**Directions**
Look below for the line containing "The image size is (526, 706).". Reproduce it and every line after it exactly, and nothing more.

**Materials provided**

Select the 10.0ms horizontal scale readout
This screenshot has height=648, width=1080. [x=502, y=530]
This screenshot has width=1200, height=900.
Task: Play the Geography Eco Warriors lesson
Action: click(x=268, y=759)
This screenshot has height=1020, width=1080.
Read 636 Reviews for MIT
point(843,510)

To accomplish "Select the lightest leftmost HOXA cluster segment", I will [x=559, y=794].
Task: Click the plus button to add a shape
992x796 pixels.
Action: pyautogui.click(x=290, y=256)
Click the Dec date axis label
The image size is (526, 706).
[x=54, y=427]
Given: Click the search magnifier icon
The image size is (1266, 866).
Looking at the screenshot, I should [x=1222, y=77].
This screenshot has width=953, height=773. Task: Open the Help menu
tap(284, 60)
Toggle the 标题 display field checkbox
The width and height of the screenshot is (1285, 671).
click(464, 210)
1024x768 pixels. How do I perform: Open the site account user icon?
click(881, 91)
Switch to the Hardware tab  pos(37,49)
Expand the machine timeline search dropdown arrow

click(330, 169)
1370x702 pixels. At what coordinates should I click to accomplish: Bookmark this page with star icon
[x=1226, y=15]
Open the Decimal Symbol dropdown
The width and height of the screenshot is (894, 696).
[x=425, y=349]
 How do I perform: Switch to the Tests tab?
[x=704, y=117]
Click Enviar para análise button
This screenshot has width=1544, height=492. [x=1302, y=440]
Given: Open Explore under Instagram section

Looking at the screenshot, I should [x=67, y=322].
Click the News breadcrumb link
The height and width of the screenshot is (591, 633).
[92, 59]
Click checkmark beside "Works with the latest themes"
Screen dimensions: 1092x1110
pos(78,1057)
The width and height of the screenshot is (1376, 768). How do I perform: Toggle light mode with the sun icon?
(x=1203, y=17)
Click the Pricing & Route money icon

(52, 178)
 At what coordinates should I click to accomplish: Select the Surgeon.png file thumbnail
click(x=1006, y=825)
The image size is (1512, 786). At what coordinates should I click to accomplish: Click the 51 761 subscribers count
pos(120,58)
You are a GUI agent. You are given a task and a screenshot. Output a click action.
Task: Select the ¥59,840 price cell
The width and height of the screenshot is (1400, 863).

**Result for this exercise**
The image size is (526, 706).
[x=54, y=427]
Given: Click the search magnifier icon
The image size is (1266, 866).
Looking at the screenshot, I should [x=1222, y=77].
This screenshot has width=953, height=773. Task: Open the Help menu
tap(284, 60)
Toggle the 标题 display field checkbox
The width and height of the screenshot is (1285, 671).
click(464, 210)
1024x768 pixels. How do I perform: Open the site account user icon?
click(881, 91)
Switch to the Hardware tab  pos(37,49)
Expand the machine timeline search dropdown arrow

click(330, 169)
1370x702 pixels. At what coordinates should I click to accomplish: Bookmark this page with star icon
[x=1226, y=15]
Open the Decimal Symbol dropdown
The width and height of the screenshot is (894, 696).
[x=425, y=349]
 How do I perform: Switch to the Tests tab?
[x=704, y=117]
Click Enviar para análise button
This screenshot has width=1544, height=492. [x=1302, y=440]
Given: Open Explore under Instagram section

Looking at the screenshot, I should [x=67, y=322].
Click the News breadcrumb link
The height and width of the screenshot is (591, 633).
[92, 59]
Click checkmark beside "Works with the latest themes"
Screen dimensions: 1092x1110
pos(78,1057)
The width and height of the screenshot is (1376, 768). How do I perform: Toggle light mode with the sun icon?
(x=1203, y=17)
Click the Pricing & Route money icon

(52, 178)
 At what coordinates should I click to accomplish: Select the Surgeon.png file thumbnail
click(x=1006, y=825)
The image size is (1512, 786). At what coordinates should I click to accomplish: Click the 51 761 subscribers count
pos(120,58)
You are a GUI agent. You are given a task and a screenshot. Output a click action.
Task: Select the ¥59,840 price cell
The width and height of the screenshot is (1400, 863).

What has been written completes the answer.